François Gabart a battu son record de vitesse sur son trimaran avec plus de 46 nds. Ce dimanche à 8 heures du matin, 22 heures après le début de sa tentative de record sur le tour du monde en solitaire, François Gabart empannait pour remettre son trimaran MACIF sur la route du sud après avoir glissé vers l’ouest. Avec, toujours, une quarantaine de milles d’avance sur la route du record au terme d’une mise en action quasi idéale.
Il y avait, dans les heures qui ont précédé et suivi le départ, quelque chose qui tenait de l’euphorie dans l’attitude de François Gabart.
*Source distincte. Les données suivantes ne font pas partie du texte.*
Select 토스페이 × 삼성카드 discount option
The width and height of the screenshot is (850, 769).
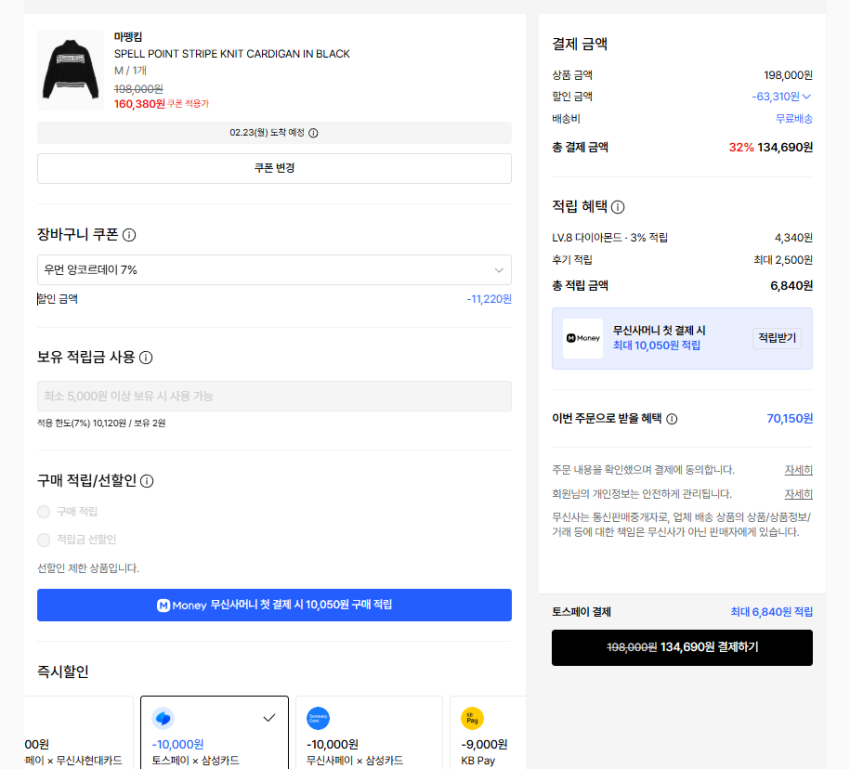pyautogui.click(x=214, y=732)
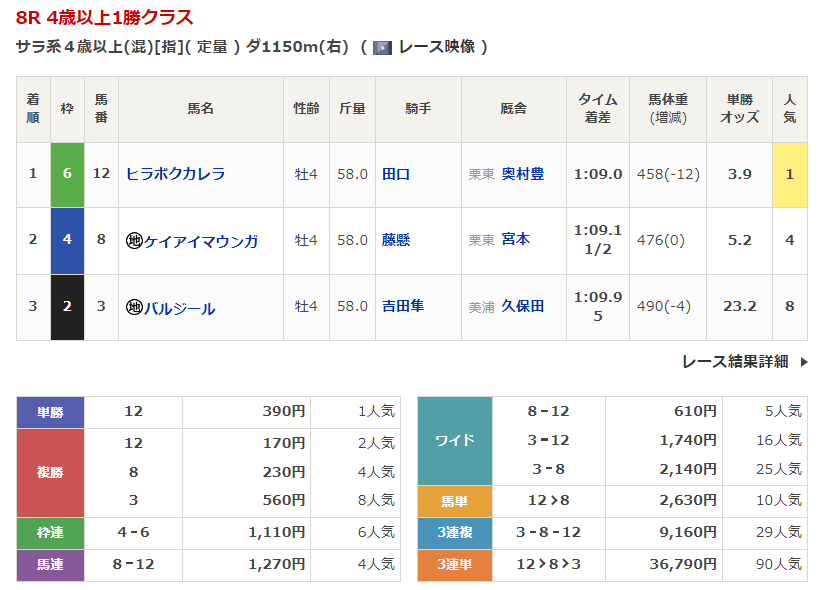Open horse ヒラボクカレラ page
The image size is (824, 590).
(175, 174)
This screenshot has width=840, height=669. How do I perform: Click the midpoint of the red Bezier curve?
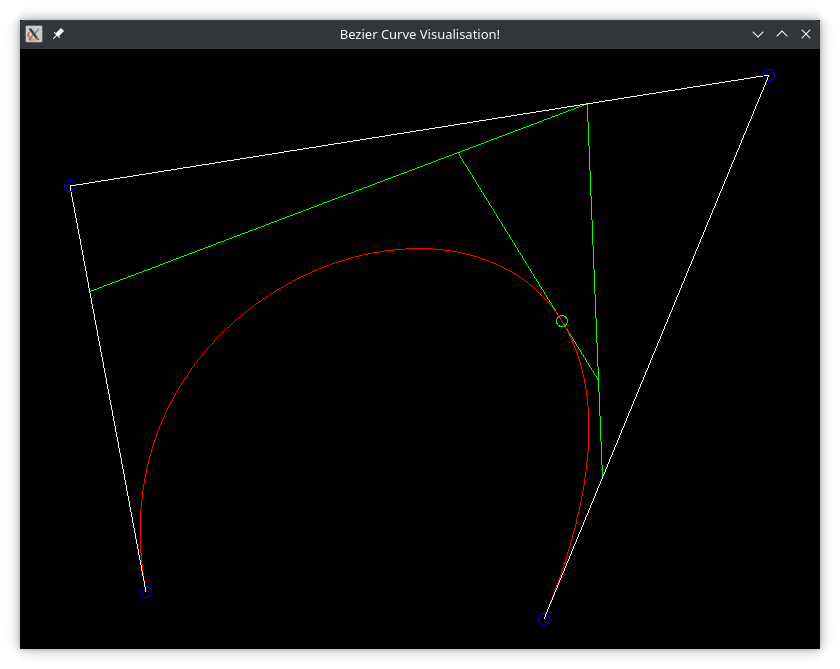point(405,247)
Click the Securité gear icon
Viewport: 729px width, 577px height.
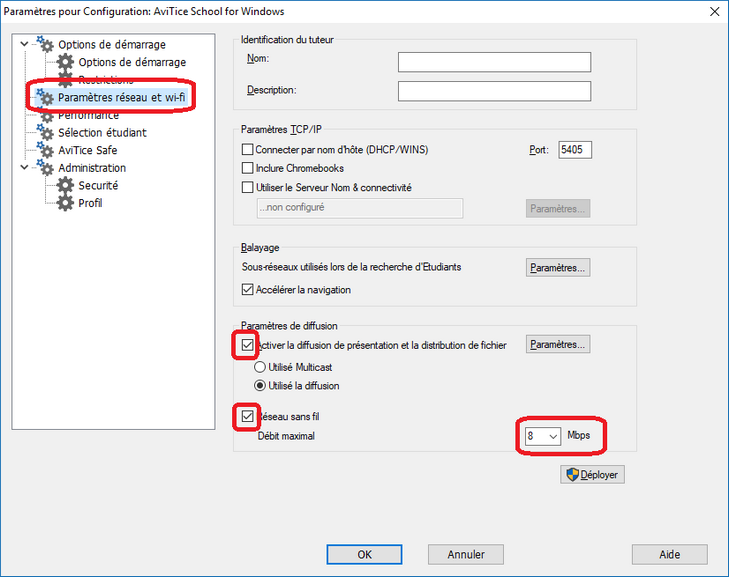coord(65,186)
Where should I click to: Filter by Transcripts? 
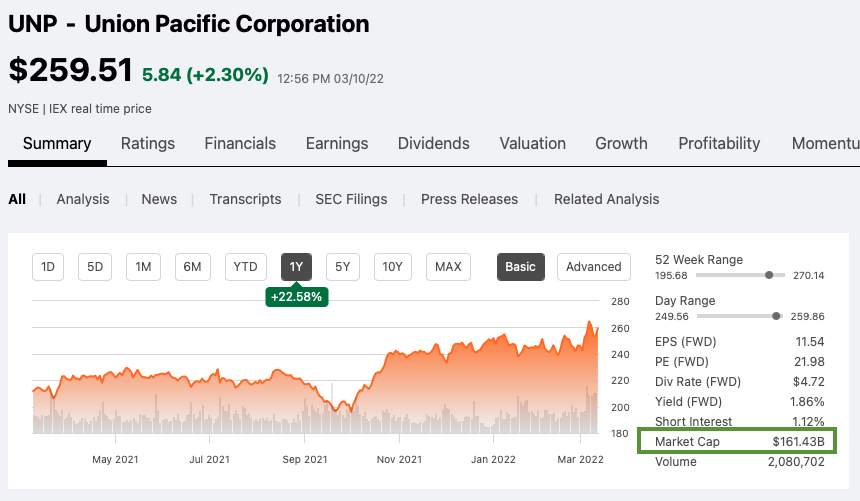245,199
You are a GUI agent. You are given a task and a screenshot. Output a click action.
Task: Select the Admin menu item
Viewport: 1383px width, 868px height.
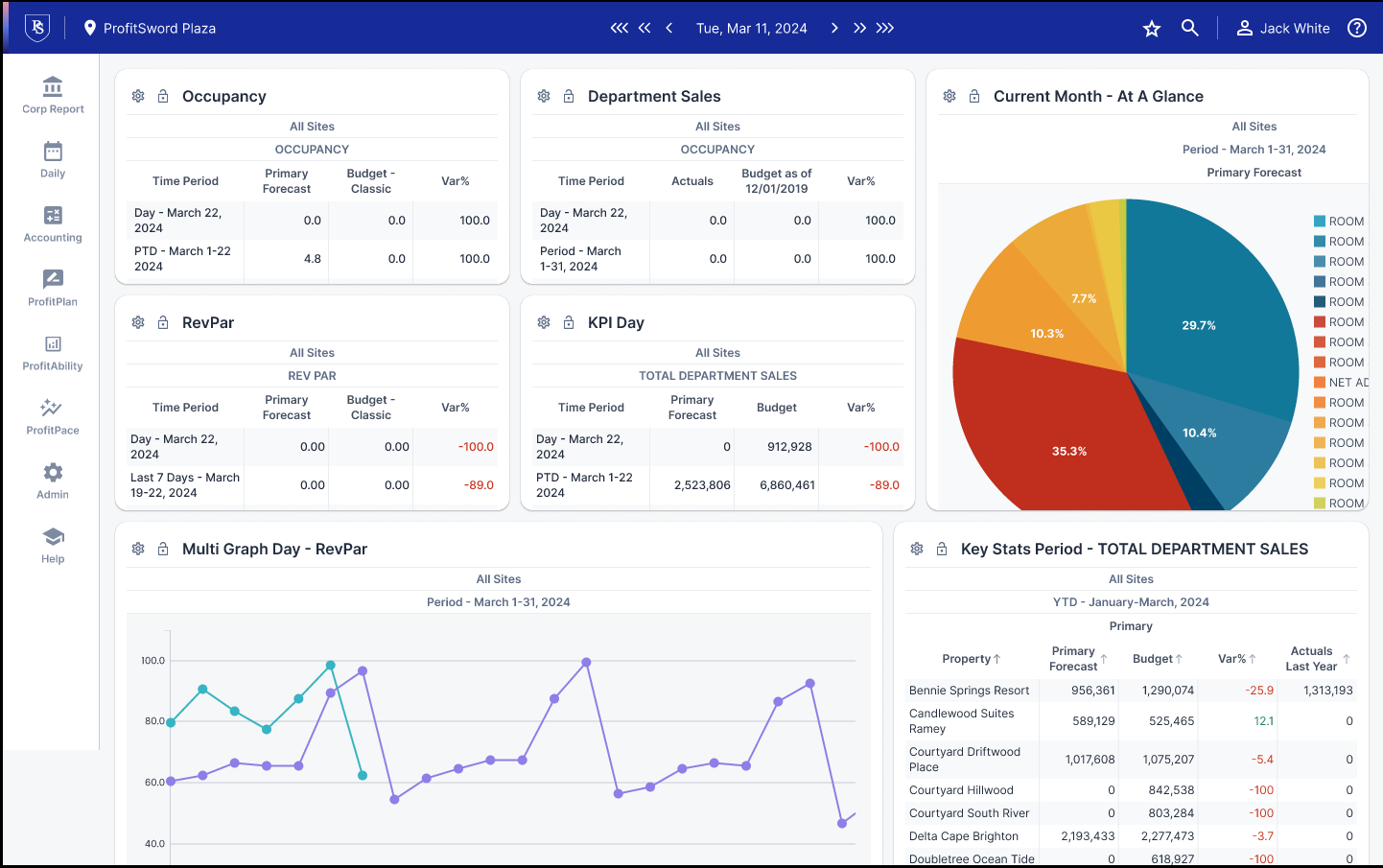[x=53, y=481]
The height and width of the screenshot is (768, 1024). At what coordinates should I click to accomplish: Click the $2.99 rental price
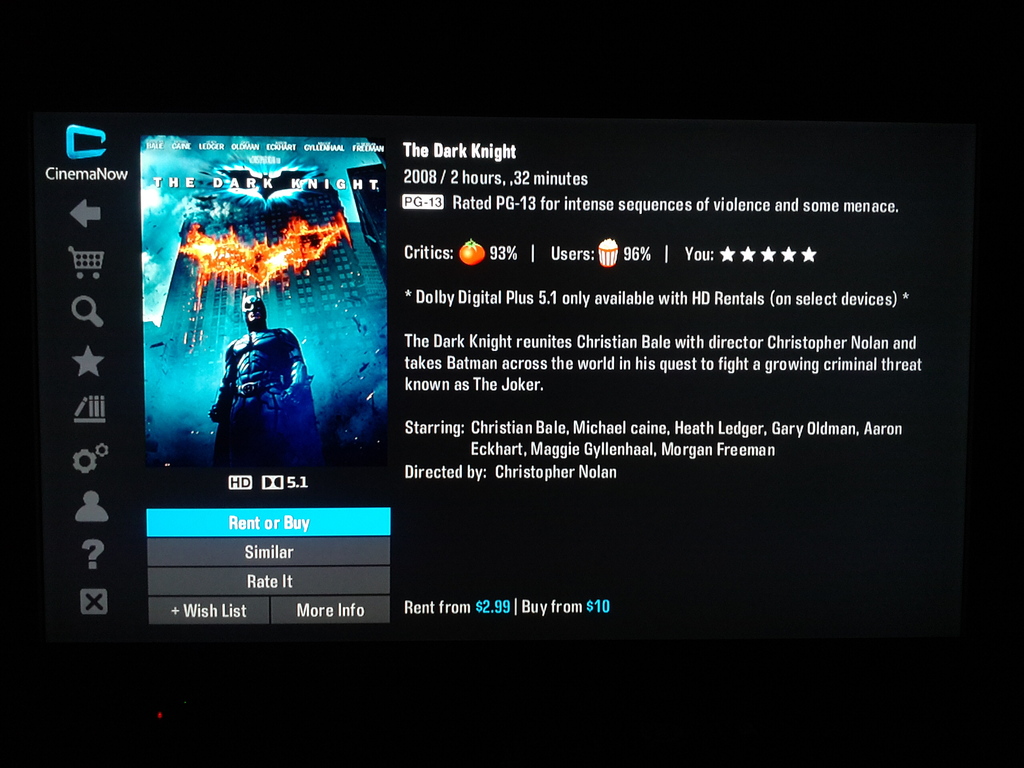492,607
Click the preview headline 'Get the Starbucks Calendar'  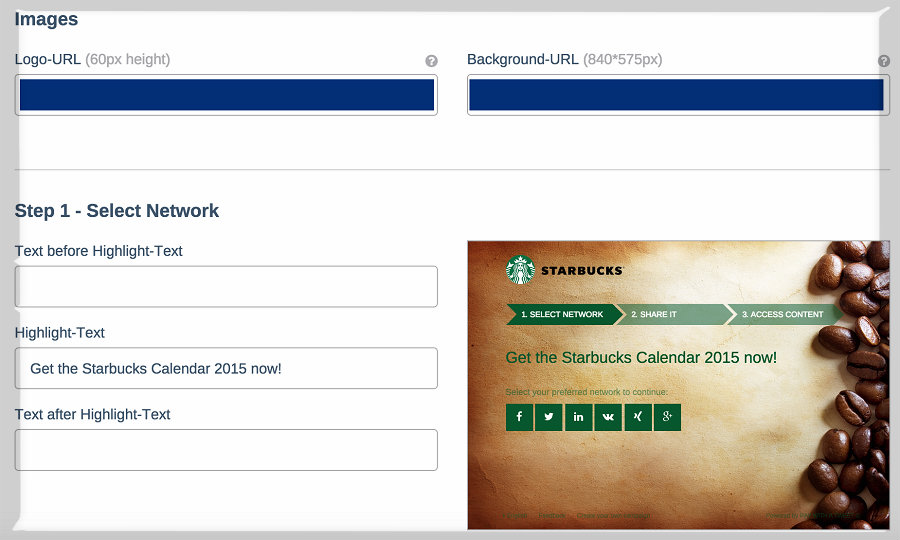click(641, 358)
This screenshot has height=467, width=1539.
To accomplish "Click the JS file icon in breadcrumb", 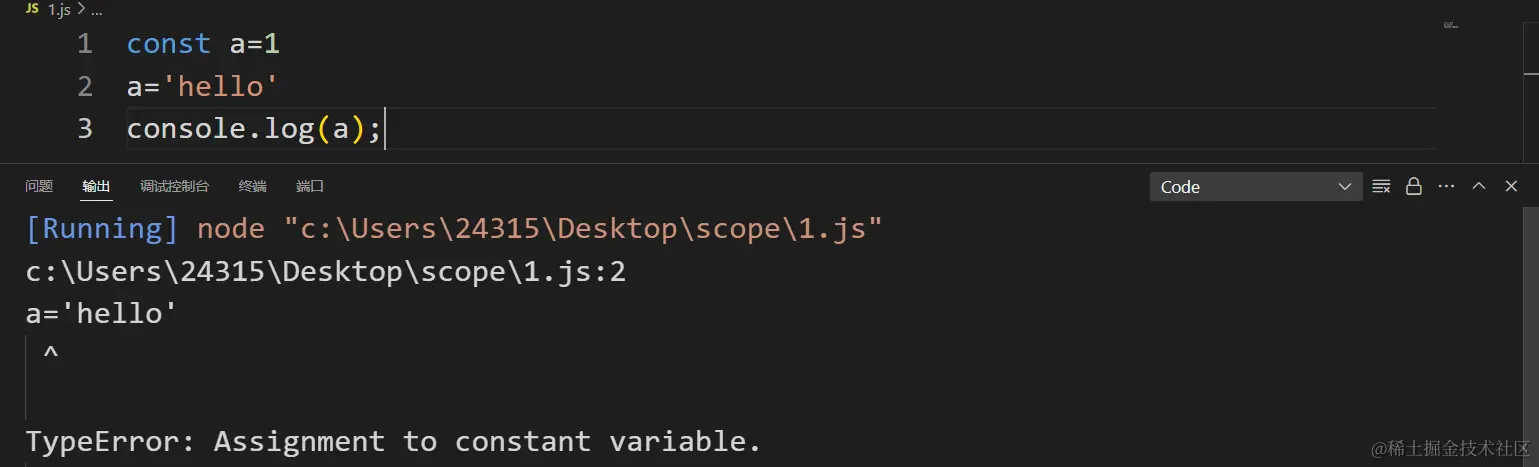I will (x=32, y=8).

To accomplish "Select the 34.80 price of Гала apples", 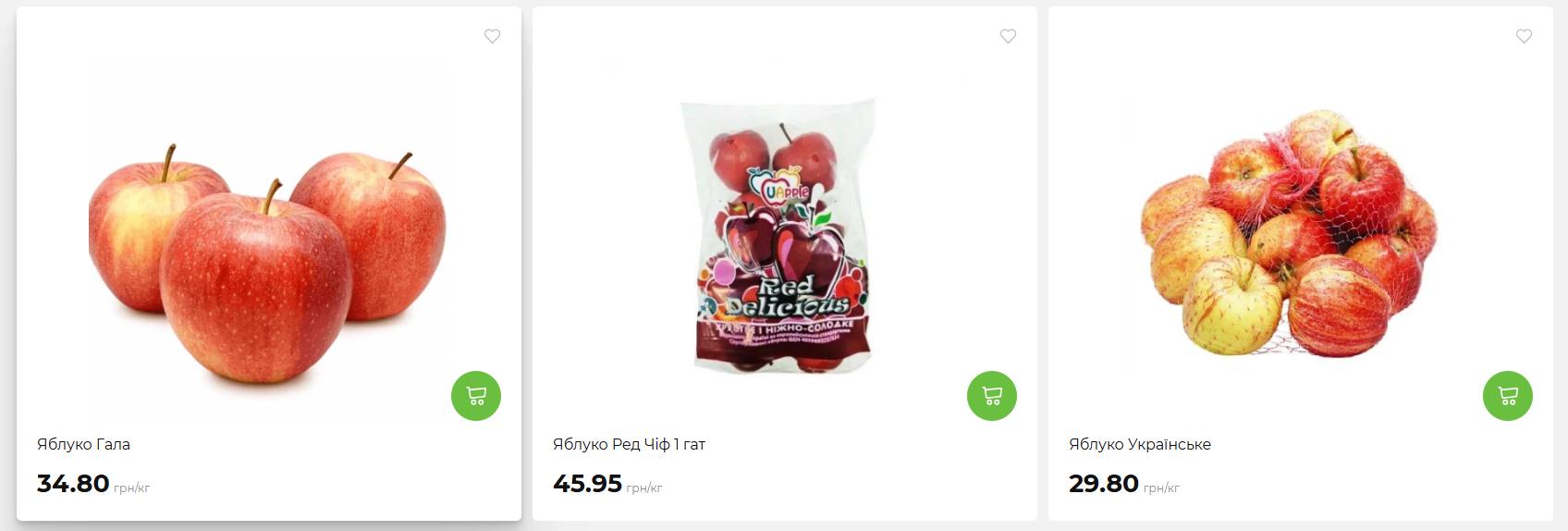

Branché sur haut voltage, regard perçant et sourire à transpercer la grisaille brestoise, le solitaire irradiait de la joie du cambrioleur devant une fenêtre ouverte au rez-de-chaussée de la Banque de France. Skipper des grands chemins, il allait pouvoir s’élancer dans des conditions météo sinon optimales, du moins très favorables avec, à la clé, un joli butin plein de bonnes sensations et de milles d’avance.
Les 24 premières heures de course ont donné raison à la cellule météo qui avait estimé intéressante la fenêtre météo de ce samedi : le Gascogne avait accepté de se laisser dévorer. Au large du Portugal, ce dimanche matin, le trimaran MACIF avait déjà englouti 685 milles, à une vitesse moyenne de 29,45 nœuds.
Tôt dans la matinée, le skipper de MACIF venait d’empanner, quittant sa route ouest pour pointer le nez vers le plein sud, avec une quarantaine de milles d’avance sur la trace de Thomas Coville, malgré un décalage à l’ouest, lorsqu’il laissa un petit message. « Je suis au large du Portugal après une journée de course, 22h, première journée incroyable, avec une traversée assez incroyable du Golfe de Gascogne à toute vitesse. Il n’y avait pas énormément de vent, mais pas trop de mer non plus, mais c’est surtout l’angle qui a fait la vitesse. Ça faisait longtemps que je n’étais pas allé aussi vite sur 12 heures, j’ai eu régulièrement des dizaines de minutes à plus de 40 nœuds. J’ai peut-être battu le record du bateau à 46 nœuds, il faudrait que je prenne le temps de vérifier. » Le dernier flash de référence du trimaran MACIF était de 45,12 nœuds…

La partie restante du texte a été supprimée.